== What needs to be done ==
In this exercise, reproduce all the entries that follow exactly.

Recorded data
_ _ _ _

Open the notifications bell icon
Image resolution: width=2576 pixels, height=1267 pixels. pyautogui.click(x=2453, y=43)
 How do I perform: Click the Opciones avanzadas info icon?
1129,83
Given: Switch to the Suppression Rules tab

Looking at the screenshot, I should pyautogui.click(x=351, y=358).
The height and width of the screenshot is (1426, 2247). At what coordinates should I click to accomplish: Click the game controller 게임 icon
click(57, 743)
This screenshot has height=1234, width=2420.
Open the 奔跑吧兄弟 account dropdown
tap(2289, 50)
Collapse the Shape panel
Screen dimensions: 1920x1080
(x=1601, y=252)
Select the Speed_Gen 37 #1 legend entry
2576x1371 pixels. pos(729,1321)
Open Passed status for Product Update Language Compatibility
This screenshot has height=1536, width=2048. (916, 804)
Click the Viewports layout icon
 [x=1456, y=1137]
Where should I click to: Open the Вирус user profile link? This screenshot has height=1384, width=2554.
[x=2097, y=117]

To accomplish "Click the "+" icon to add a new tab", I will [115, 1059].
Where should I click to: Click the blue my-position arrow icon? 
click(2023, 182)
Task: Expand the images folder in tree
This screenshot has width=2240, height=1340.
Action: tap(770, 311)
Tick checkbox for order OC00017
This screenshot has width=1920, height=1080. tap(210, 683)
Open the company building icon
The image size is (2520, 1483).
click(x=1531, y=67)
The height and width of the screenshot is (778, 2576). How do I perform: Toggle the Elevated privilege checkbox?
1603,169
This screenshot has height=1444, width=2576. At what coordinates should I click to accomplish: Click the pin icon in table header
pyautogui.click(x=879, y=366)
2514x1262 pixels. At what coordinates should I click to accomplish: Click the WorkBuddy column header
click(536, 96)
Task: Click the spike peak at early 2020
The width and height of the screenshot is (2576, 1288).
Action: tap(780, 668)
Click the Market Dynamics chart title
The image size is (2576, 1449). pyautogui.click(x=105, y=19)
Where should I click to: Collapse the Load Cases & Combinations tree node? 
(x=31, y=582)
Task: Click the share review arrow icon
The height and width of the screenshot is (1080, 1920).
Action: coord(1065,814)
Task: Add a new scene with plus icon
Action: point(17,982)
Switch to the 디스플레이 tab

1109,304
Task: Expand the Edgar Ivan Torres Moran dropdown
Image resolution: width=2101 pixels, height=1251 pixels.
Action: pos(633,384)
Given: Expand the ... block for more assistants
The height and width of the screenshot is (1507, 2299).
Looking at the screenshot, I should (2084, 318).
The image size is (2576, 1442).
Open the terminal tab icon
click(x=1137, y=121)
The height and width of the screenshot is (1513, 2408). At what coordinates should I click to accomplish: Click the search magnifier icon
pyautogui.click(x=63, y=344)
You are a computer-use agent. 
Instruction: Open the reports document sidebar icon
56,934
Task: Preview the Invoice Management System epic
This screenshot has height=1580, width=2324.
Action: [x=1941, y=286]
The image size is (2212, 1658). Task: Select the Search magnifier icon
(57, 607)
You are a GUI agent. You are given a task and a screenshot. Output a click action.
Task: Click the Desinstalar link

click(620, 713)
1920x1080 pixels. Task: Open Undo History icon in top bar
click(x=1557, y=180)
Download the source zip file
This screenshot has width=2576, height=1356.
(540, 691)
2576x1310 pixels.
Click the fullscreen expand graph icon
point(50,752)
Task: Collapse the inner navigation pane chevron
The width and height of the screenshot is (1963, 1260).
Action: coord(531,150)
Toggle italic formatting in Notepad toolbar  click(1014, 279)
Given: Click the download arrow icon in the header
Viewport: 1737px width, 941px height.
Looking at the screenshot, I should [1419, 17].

_ _ _ _

== Result ==
Open the notifications bell icon
Image resolution: width=2576 pixels, height=1267 pixels. pyautogui.click(x=2453, y=43)
 How do I perform: Click the Opciones avanzadas info icon?
1129,83
Given: Switch to the Suppression Rules tab

Looking at the screenshot, I should pyautogui.click(x=351, y=358).
The height and width of the screenshot is (1426, 2247). At what coordinates should I click to accomplish: Click the game controller 게임 icon
click(57, 743)
This screenshot has height=1234, width=2420.
Open the 奔跑吧兄弟 account dropdown
tap(2289, 50)
Collapse the Shape panel
Screen dimensions: 1920x1080
(x=1601, y=252)
Select the Speed_Gen 37 #1 legend entry
2576x1371 pixels. pos(729,1321)
Open Passed status for Product Update Language Compatibility
This screenshot has height=1536, width=2048. (916, 804)
Click the Viewports layout icon
 [x=1456, y=1137]
Where should I click to: Open the Вирус user profile link? This screenshot has height=1384, width=2554.
[x=2097, y=117]

To accomplish "Click the "+" icon to add a new tab", I will [115, 1059].
Where should I click to: Click the blue my-position arrow icon? 
click(2023, 182)
Task: Expand the images folder in tree
This screenshot has width=2240, height=1340.
Action: tap(770, 311)
Tick checkbox for order OC00017
This screenshot has width=1920, height=1080. tap(210, 683)
Open the company building icon
The image size is (2520, 1483).
click(x=1531, y=67)
The height and width of the screenshot is (778, 2576). How do I perform: Toggle the Elevated privilege checkbox?
1603,169
This screenshot has height=1444, width=2576. At what coordinates should I click to accomplish: Click the pin icon in table header
pyautogui.click(x=879, y=366)
2514x1262 pixels. At what coordinates should I click to accomplish: Click the WorkBuddy column header
click(536, 96)
Task: Click the spike peak at early 2020
The width and height of the screenshot is (2576, 1288).
Action: tap(780, 668)
Click the Market Dynamics chart title
The image size is (2576, 1449). pyautogui.click(x=105, y=19)
Where should I click to: Collapse the Load Cases & Combinations tree node? 
(x=31, y=582)
Task: Click the share review arrow icon
The height and width of the screenshot is (1080, 1920).
Action: coord(1065,814)
Task: Add a new scene with plus icon
Action: point(17,982)
Switch to the 디스플레이 tab

1109,304
Task: Expand the Edgar Ivan Torres Moran dropdown
Image resolution: width=2101 pixels, height=1251 pixels.
Action: pos(633,384)
Given: Expand the ... block for more assistants
The height and width of the screenshot is (1507, 2299).
Looking at the screenshot, I should (2084, 318).
The image size is (2576, 1442).
Open the terminal tab icon
click(x=1137, y=121)
The height and width of the screenshot is (1513, 2408). At what coordinates should I click to accomplish: Click the search magnifier icon
pyautogui.click(x=63, y=344)
You are a computer-use agent. 
Instruction: Open the reports document sidebar icon
56,934
Task: Preview the Invoice Management System epic
This screenshot has height=1580, width=2324.
Action: [x=1941, y=286]
The image size is (2212, 1658). Task: Select the Search magnifier icon
(57, 607)
You are a GUI agent. You are given a task and a screenshot. Output a click action.
Task: Click the Desinstalar link

click(620, 713)
1920x1080 pixels. Task: Open Undo History icon in top bar
click(x=1557, y=180)
Download the source zip file
This screenshot has width=2576, height=1356.
(540, 691)
2576x1310 pixels.
Click the fullscreen expand graph icon
point(50,752)
Task: Collapse the inner navigation pane chevron
The width and height of the screenshot is (1963, 1260).
Action: coord(531,150)
Toggle italic formatting in Notepad toolbar  click(1014, 279)
Given: Click the download arrow icon in the header
Viewport: 1737px width, 941px height.
Looking at the screenshot, I should [1419, 17].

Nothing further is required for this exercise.